**Required work**
Copy each line of the data that has "agent" in it.

**Input records**
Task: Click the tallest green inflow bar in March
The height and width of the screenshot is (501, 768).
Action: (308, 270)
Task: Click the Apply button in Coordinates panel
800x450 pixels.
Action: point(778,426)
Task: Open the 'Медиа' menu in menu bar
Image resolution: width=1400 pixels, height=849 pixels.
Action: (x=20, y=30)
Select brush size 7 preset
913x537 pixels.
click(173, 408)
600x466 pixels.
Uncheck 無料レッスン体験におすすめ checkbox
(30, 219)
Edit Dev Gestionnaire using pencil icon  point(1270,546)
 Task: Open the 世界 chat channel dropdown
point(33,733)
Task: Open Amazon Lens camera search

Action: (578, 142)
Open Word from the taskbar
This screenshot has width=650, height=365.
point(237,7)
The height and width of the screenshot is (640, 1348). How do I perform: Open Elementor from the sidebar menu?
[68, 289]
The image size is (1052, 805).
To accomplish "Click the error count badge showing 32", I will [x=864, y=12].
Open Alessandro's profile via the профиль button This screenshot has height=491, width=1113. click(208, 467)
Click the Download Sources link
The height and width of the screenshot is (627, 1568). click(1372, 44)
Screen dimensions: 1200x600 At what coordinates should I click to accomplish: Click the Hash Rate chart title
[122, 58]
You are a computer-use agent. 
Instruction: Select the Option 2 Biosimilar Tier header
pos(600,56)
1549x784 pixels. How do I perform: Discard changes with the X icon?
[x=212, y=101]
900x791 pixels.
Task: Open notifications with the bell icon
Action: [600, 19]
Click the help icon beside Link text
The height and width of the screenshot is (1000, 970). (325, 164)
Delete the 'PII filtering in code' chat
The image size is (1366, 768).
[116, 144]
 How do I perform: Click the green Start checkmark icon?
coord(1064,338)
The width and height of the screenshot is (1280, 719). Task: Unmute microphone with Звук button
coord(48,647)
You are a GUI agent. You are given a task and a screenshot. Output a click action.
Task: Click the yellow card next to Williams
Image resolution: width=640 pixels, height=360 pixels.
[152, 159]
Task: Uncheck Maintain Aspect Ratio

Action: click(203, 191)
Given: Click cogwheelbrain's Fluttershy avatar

**Solved problem**
You are a computer-use agent. 
You are a GUI agent. You are given a task and a screenshot. Output a click action.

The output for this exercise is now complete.